TO DO
1) In the blog post about a visit to the pain doctor, how long did Anna's marriage last?
2) Reproduce word for word the part of the blog post about the pain doctor visit that begins at the words "Now the stress" and stops after "experiencing that again.".

Now the stress of the holidays is over. I had very little stress, but find after the fact that the sub-conscious has it's own agenda!
Monday I went to the pain Dr. to fix a blooper they created last month and with the brilliant idea of having a shot of cortisone in my neck as a panicked attempt at progress.
That shot was the most painful experience I have ever had besides invasive surgery! Oh my, but I won't be experiencing that again.
Before I was called into a room I met a girl, about thirty, outside and we started to visit, both singing the praises of our Pain Dr, Dr.Bob. She is so much younger than I am and I felt blessed that I had so many years of physical freedom seeing her creep to the door in a body that screamed out the age of eighty. Anna's living situation is a horror. She married a man and it lasted for a month. He left her in the care of his parents..abandoning her. The father is a very kind man who seemed to relate to my kindness immediately, pouring out his concern for his "daughter" and his wife's resentment and imagined slights tword Anna. I find it incredible that I and people like me (most often women) are treated with such suspicious contempt when we are experiencing such pain and agony. We try to be quiet and strong, but our movements portray the pain even when we are playing it down. This girl's mother-in-law has gone so far as to threaten to tell our Dr. that Anna is lying about pain and running around town like a healthy teenager. The woman claims to be a Christian. The FIL is beside himself with concern over Anna's well being and seems to not comprehend that his wife feels jeleous and ignored. I can sympathize with every person in this sad situation.

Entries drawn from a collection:
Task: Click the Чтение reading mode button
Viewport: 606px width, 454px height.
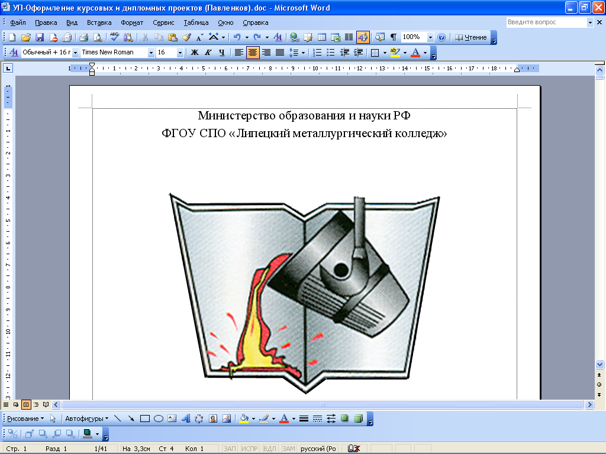Action: click(x=471, y=37)
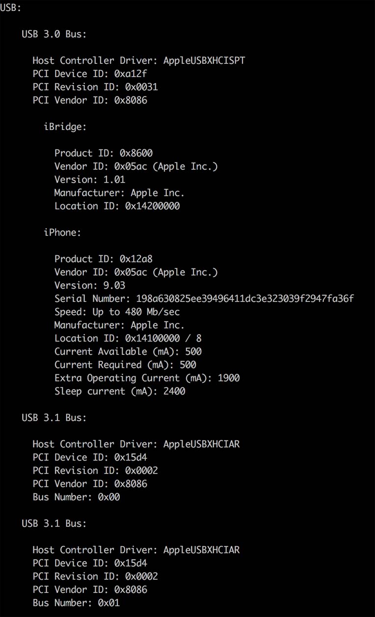Image resolution: width=375 pixels, height=617 pixels.
Task: Click Product ID 0x8600 line
Action: point(103,153)

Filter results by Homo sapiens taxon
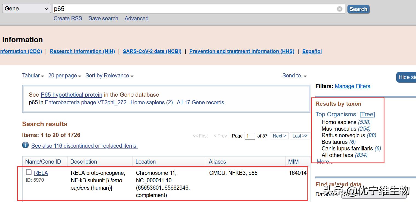(339, 122)
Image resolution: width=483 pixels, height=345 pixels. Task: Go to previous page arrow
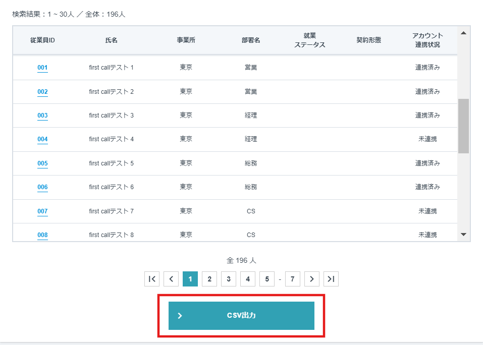(171, 279)
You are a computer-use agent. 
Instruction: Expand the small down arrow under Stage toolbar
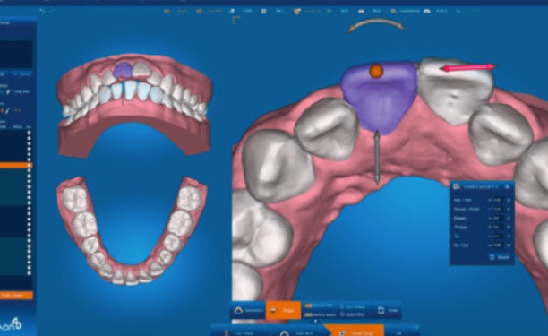(315, 321)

SOLUTIONS
1) It lasted for a month.

2)
Now the stress of the holidays is over. I had very little stress, but find after the fact that the sub-conscious has it's own agenda!
Monday I went to the pain Dr. to fix a blooper they created last month and with the brilliant idea of having a shot of cortisone in my neck as a panicked attempt at progress.
That shot was the most painful experience I have ever had besides invasive surgery! Oh my, but I won't be experiencing that again.